Further, they are developing technologies that mix the virtual and actual manufacturing realms. Admixtures of the virtual and actual provide additional sets of applications. Typically categorized as “augmented reality (AR)” or “mixed reality,” these applications vary in the degree to which virtual and actual elements play a part. On one end of the spectrum, “augmented virtuality” might describe a 3D digital model onto which images and data from an actual component are superimposed, such as actual ply images from an automatic inspection system, showing deviations from the nominal of ply boundaries, fiber orientation and the like. On the other end, an augmented reality application might enable a technician to “see” under-surface laminate damage, accurately located on the actual component, as he or she looks through virtual glasses.
The range of VR/AR technologies, their developmental and readiness levels, and their implementation and acceptance in the composites industry, widely vary. So, too, do the particular areas to which the technologies apply, from advanced virtual prototyping through the entire product lifecycle to maintenance and repair operations.
The benefits that result from these VR/AR leaps include reduced development time, reduced risk, lower manufacturing costs and shorter cycle times.
Lockheed Martin’s Collaborative Human Immersive Laboratory enables participants to assess manufacturing floor and equipment plans in a virtual environment before the company invests in the actual shop floor. Source | Lockheed Martin
Immersive product prototyping
Since the advent of computer-based virtual prototyping, composites designers and manufacturers have saved untold development costs and enabled greater part optimization because a part design could be modified without the attendant time and cost penalties of building a new physical prototype. Those early adopters are enjoying even greater advantages as they implement VR prototyping technologies.
Lockheed Martin’s (Bethesda, MD, US) foray into VR technology, which the company is using for prototyping as well as evaluation of manufacturing processes, is housed at its Collaborative Human Immersive Laboratory (CHIL, Denver, CO, US). One of the largest such facilities in the world, CHIL reportedly saves Lockheed Martin more than US$10 million annually in its spaceflight, satellite and solar-array programs, according to the lab’s manager, Darin Bolthouse. Making the investment that much more financially sound, Lockheed Martin has kept costs down at CHIL in part by employing standard consumer devices, such as the Oculus VR (Menlo Park, CA, US) Rift headset.
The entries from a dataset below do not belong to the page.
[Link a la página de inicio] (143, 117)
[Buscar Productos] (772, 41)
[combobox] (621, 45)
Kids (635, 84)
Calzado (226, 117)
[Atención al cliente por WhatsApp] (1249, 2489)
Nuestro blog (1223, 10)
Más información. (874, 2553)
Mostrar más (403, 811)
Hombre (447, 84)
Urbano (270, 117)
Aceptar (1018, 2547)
With computer-based CAD and simulation programs already providing sophisticated graphical representations, Bolthouse believes VR is the logical next step. “We’ve got this wealth of 3D data already out there,” he points out. “The ability to bring that into an immersive VR environment allows our engineers to see that in full scale.”
CHIL includes two primary VR approaches, the first of which is used for VR prototyping. Called a CAVE (cave automatic virtual environment), this VR approach uses wall-sized displays to generate full-scale 3D models of components, systems or assemblies that appear to “float” holographically in space as engineers view them through 3D glasses. The 3D images can be rotated and repositioned, giving the engineers the ability to view all aspects from any angle.
Several other VR prototyping applications are employing a virtual reality system from the ESI Group (Paris, France) called IC.IDO. The company describes IC.IDO as a VR solution that combines “high-end visualization and real-time simulation of product behavior in its actual size.” To produce its CAVE, the IC.IDO system includes stereoscopic projection hardware directed at multiple “powerwalls.” Users wear 3D glasses to experience life-size renditions of the prototypes they are developing.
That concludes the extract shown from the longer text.